The world is being quietly rearranged by people who write very long documents.


The title they went with Mozambique Water Security Diagnostic Report : Making Water Work for Economic Growth, People, Food and the Planet (Presentation) Noisy translates that to

Mozambique's economy depends on water it doesn't control — and floods cost 6.7% of GDP annually


Mozambique has abundant water but lacks the infrastructure and institutions to use it, creating a structural vulnerability that costs the country billions annually in flood and drought damage. The World Bank estimates the country needs $14.3 billion in water infrastructure investment by 2030, but the real constraint is that 86.5% of the nation's water storage sits in a single dam, and 54% of fresh water originates upstream in other countries.
This is not a development problem — it is a structural trap.
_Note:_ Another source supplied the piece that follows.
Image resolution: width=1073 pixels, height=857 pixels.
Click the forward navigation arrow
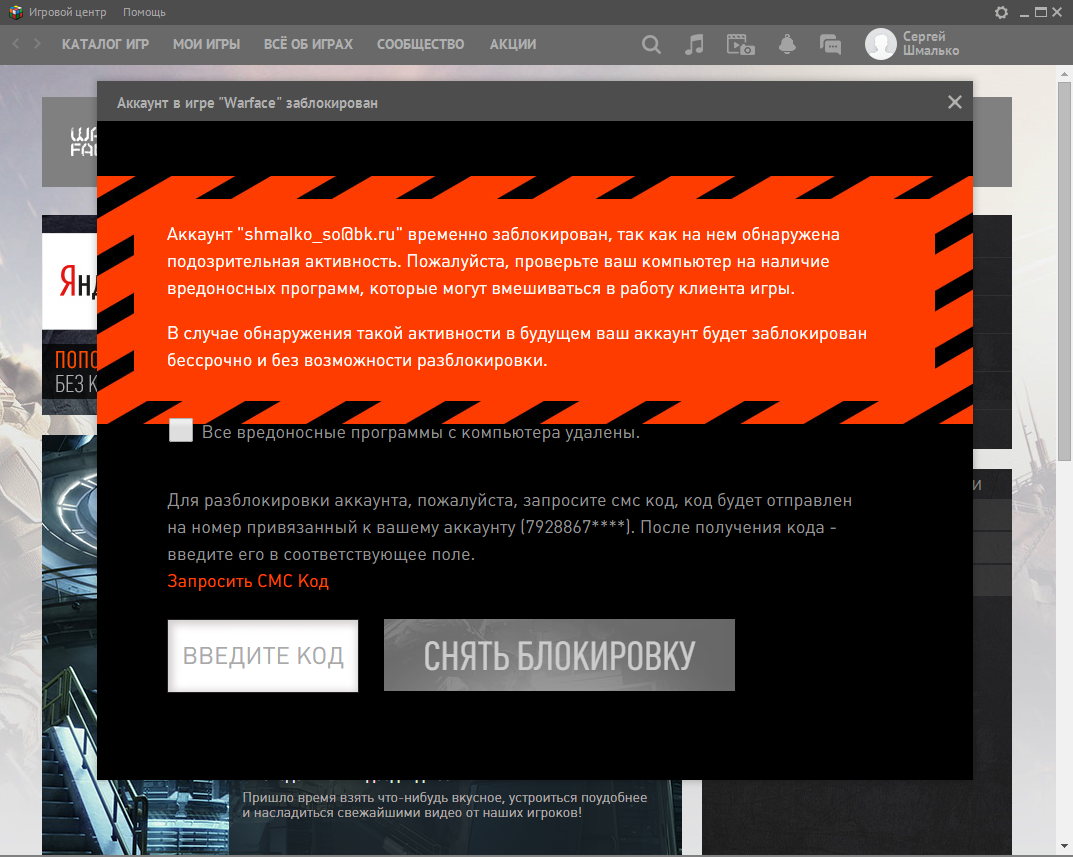click(37, 44)
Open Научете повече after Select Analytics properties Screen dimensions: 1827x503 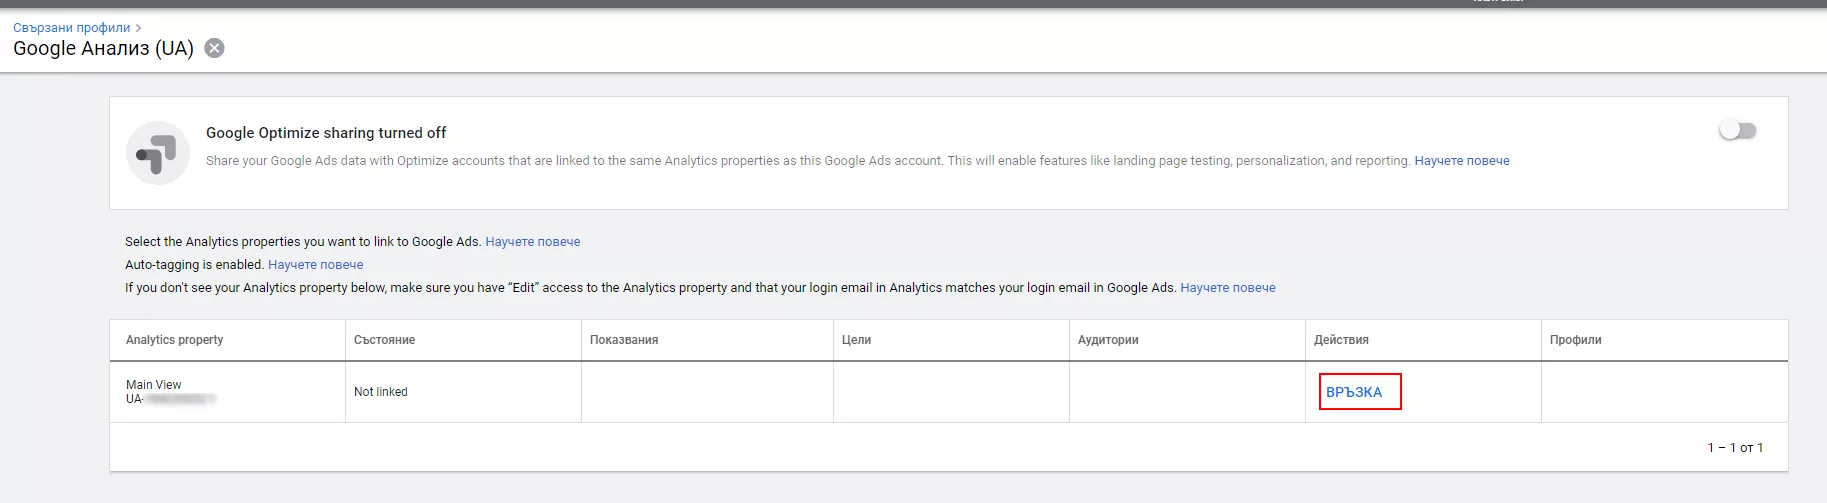[x=533, y=241]
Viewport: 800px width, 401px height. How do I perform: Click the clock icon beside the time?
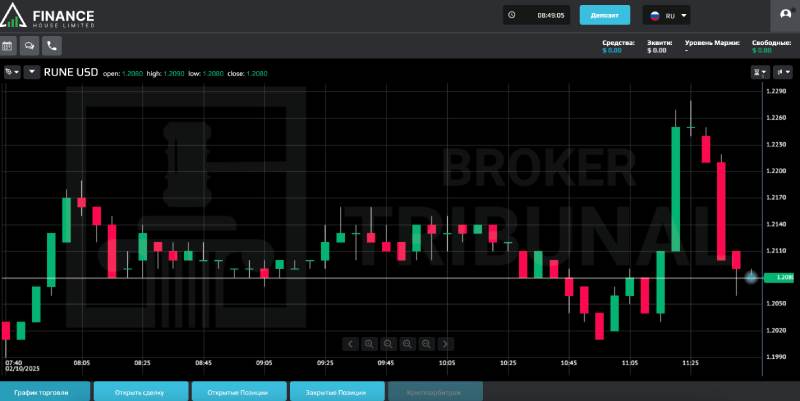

Mozambique's economy is 56% dependent on water-linked sectors, but the country cannot reliably access or control its own water supply. Floods and droughts already cost 6.7% of GDP annually (roughly $440 million from floods alone), and that number will worsen as climate volatility increases. The funding gap is real, but the deeper problem is that even if Mozambique builds new infrastructure, it remains hostage to upstream dam operators and weather patterns it cannot predict or influence.
Watch whether Mozambique's next infrastructure investments prioritize water storage diversification away from Cahora Bassa, or whether they continue to concentrate risk in the existing single-dam model.